R – Eu falo assim, que às vezes as pessoas com deficiência, tem pessoas que têm deficiência que às vezes querem ser vistas como coitadas, mas não são todas. A gente quer ser tratado com igualdade, quer ter o mesmo direito de trabalhar, de estudar, de ter uma vida normal que nem todo mundo. Por que quem é normal e quem não é? Não é verdade? Porque aparentemente todo mundo é normal, mas às vezes lá dentro não é (risos). Então o que a gente quer é isso, é ter esse direito de ter uma vida normal. Que às vezes a própria família da pessoa não aceita ela, tem vergonha dela, não deixa ela ter uma vida normal. É uma coisa que eu falo assim, a pessoa tem que conviver pra ver como as pessoas são de verdade, que às vezes as pessoas julgam muito a pessoa pelo lado de fora e hoje em dia, por mais que fale: “Não, nós estamos no século não sei o quê”, mas não é isso. Pessoas deficientes sofrem preconceito, pessoas de cor sofrem preconceito, tem pessoas que têm preconceito de pessoas nordestinas. O preconceito é de várias formas. As pessoas olham assim, têm pessoas que olham e falam: “Coitada”. Coitada o quê? Coitado é do rato que nasceu pelado lá no meio do mato. Porque assim, eu faço muitas coisas que muitas pessoas que não têm deficiência não fazem, então eu não me sinto diferente de ninguém, não me sinto coitada por causa da deficiência. Acho que é isso, acho que a maioria das pessoas deficientes, o que elas querem é isso, serem respeitadas mesmo sendo deficientes, porque às vezes elas não são respeitadas. É isso.
P/1 – Cris, você falou pra mim lá atrás que você canta no coral da igreja desde pequena, né? Queria saber se tem alguma canção, se você tem uma música, uma canção preferida, que tenha te marcado, que seja especial pra você?
R – Não lembro agora (risos). Eu ia até trazer o DVD e acabei não trazendo. Foi uma que cantou no meu casamento, muito bonita. Eu ia trazer no DVD e acabei não trazendo.
P/1 – Você se lembra qual era a canção? Você lembra de um trechinho?
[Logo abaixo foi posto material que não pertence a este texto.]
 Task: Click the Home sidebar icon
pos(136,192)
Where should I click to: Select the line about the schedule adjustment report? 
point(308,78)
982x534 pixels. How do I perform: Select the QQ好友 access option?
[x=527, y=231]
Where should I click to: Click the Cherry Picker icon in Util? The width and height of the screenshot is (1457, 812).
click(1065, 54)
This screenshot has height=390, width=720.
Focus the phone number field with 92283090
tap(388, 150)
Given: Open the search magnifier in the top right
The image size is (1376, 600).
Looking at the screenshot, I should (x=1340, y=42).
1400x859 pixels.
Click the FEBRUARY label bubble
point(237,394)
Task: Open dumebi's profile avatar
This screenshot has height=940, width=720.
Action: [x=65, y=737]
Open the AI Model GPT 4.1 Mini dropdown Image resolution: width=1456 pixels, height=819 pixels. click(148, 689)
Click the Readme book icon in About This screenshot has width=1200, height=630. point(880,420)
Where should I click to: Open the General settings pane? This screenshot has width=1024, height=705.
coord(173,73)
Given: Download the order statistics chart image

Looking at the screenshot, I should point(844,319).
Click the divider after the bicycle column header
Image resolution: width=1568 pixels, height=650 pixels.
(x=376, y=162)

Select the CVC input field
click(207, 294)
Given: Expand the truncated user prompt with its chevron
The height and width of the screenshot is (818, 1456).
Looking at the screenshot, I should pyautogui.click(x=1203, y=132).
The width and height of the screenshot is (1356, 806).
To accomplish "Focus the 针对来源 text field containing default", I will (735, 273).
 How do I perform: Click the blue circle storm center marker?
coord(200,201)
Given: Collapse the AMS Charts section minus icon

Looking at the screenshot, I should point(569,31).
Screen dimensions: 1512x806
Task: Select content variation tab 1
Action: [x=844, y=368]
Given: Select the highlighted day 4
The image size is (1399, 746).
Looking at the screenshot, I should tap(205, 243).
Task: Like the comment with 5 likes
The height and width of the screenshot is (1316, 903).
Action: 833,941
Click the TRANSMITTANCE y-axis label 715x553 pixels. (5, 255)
R – Não lembro... mas tem uma canção que eu falo que é muito bonita porque eu acho que serve pra qualquer pessoa. Eu fui uma vez na feira da Reatech e eles sempre fazem apresentação de pessoas com deficiência, de teatro, dança, tem uma moça que dança a dança do ventre com uma perna só. E eles fizeram uma apresentação de um teatro com as pessoas com cadeira de rodas e eles colocaram as pessoas com correntes, faixa na boca e eles cantaram aquela música da Jamily. Acho que não teve quem não se emocionou e não se arrepiou porque foi uma coisa muito bonita.
P/1 – Qual é a música?
R – (cantando) “Acredite que nenhum de nós já nasceu com jeito pra super-herói. Nosso sonho a gente é quem constrói, é vencer os limites, escalando as fortalezas, conquistando o impossível pela fé. Campeão, vencedor, Deus dá asas, faz seu voo. Campeão, vencedor, esta fé que te faz imbatível e te faz um vencedor”. Esse louvor é muito bonito, é uma coisa que toca muito na pessoa porque fala que ninguém é super-herói, a gente tem que batalhar, lutar e conquistar aquilo que a gente quer realmente.
P/1 – Tá certo, vou te fazer a penúltima pergunta então: Quais são seus sonhos?
R – Meus sonhos são terminar meus estudos, conseguir uma casa que seja minha porque eu moro de aluguel e um novo amor (risos), que é o mais difícil, eu acho. Eu acho que a casa e o estudo é até mais fácil, eu acho que o amor é o mais difícil.
P/1 – E por fim, como é que foi contar a sua história?
R – Ah, foi bom (risos).
P/1 – Tá bom, Cris, muito obrigada, viu?